Pulled by a truck, the float trailer was covered in ferns and flowers that spelled out MAGNUSSON AND YEUNG FISH COMPANY around the sides. And in the center was a giant papier-mâché representation of the company logo: a nine-tailed golden fox with a fish in its mouth. The tails moved up and down on sticks held by company employees, who walked behind the trailer.

“It looks good,” Winter said over Bo’s shoulder.

“Damn near majestic,” Lowe agreed, slinging his arm around Hadley as the children whooped and cheered around him—a lot of children. In addition to Astrid and Bo’s two, Winter and Aida had four, Stella was in her teens now, and Dr. Moon and his wife, Le-Ann’s, two girls were here, too. All of them were crammed into the small space, bobbing and jumping to see over the railing. Astrid held a Brownie camera above all the bouncing heads to snap a good photograph.

“All right, I took five shots,” she shouted as the giant fox slipped farther down the street and a new float took its place. “Hopefully one of them won’t be blurry.”

“Can we have our red envelopes now?” May asked, tugging on her dress.

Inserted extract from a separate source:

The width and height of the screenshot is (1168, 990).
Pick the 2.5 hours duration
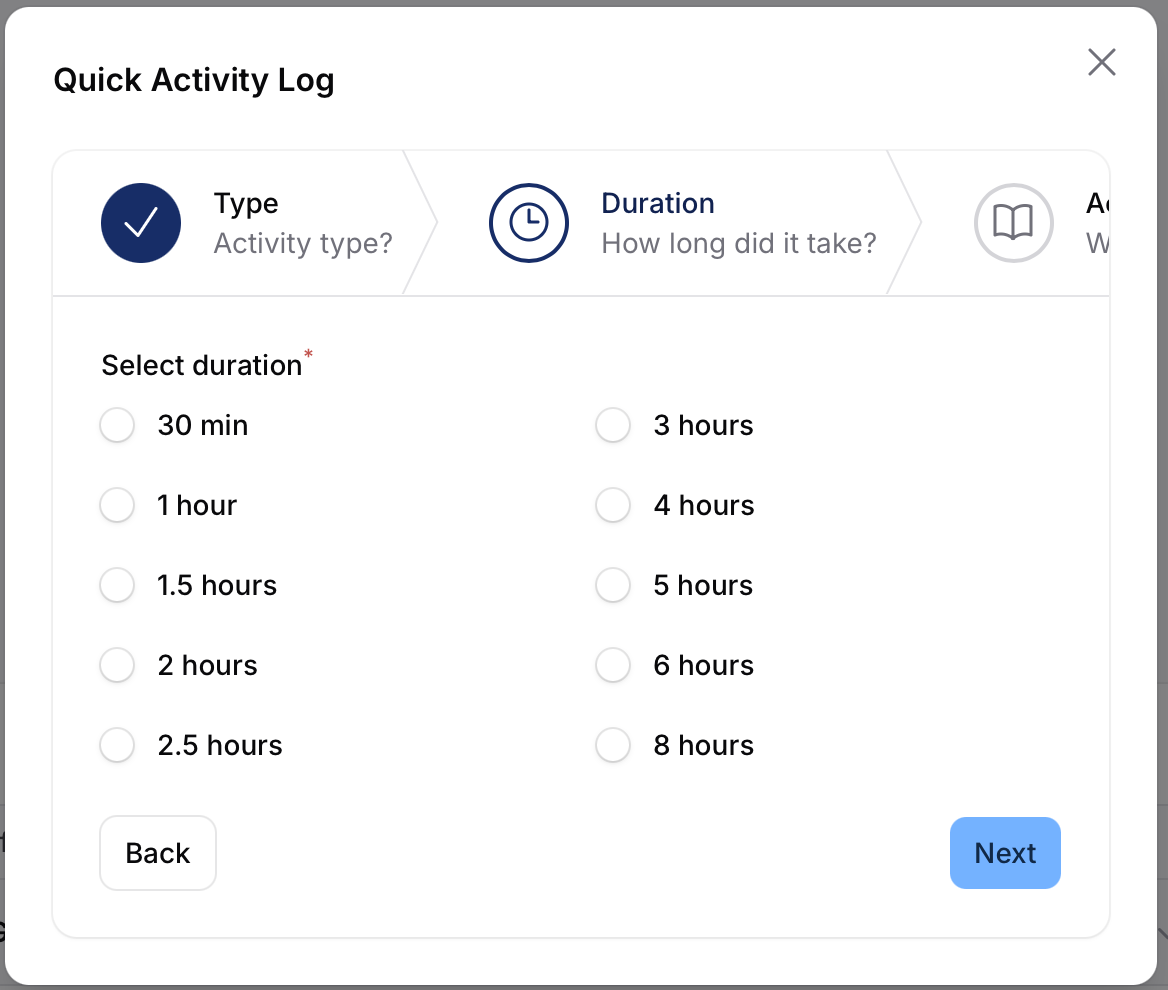(x=117, y=745)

A traditional Chinese New Year’s present. The red envelopes—red for luck—held money. Bo and Astrid gave them out to the entire Magnusson clan every year. Red envelopes for their Chinese side, and semla cream buns on Shrove Tuesday for their Swedish side—made by Greta and Lena.

“No envelopes until the parade’s over,” she told May.

Astrid hadn’t been able to catch her breath. She’d come straight from a meeting at the radio station that morning, but the parade route had blocked off the street and parking was a nightmare, forcing her to walk several blocks from their apartment to get here on time. And only barely. Now she pulled May closer and grinned at her husband.

“The float looked wonderful,” she said loudly.

He pointed to his ear and grinned back, but there was a question behind his eyes. She knew why, but they hadn’t been able to talk privately yet. And as she leaned over May’s head to kiss her son’s cheek, making him squirm with delight, Bo wrapped a hand around the back of her neck and spoke into her ear. “Downstairs.”

She nodded. “Stay here with your cousins,” she told May as Aida held out her hands for Ty.

“Auntie will hold you so you can see better,” she told him, and he didn’t hesitate to jump into her arms.

Astrid mouthed thank you to Aida and handed the camera to Stella before Bo grabbed her hand to lead her out of the family gathering.

Strains of music from an approaching marching band floated over the roar of the crowd as they descended the stairs into Aida’s shop. It was much quieter here. The intense punch of the parade’s din was slightly muffled by the locked door, and afternoon sun silhouetted the bodies of revelers pressing against the windows through the shades.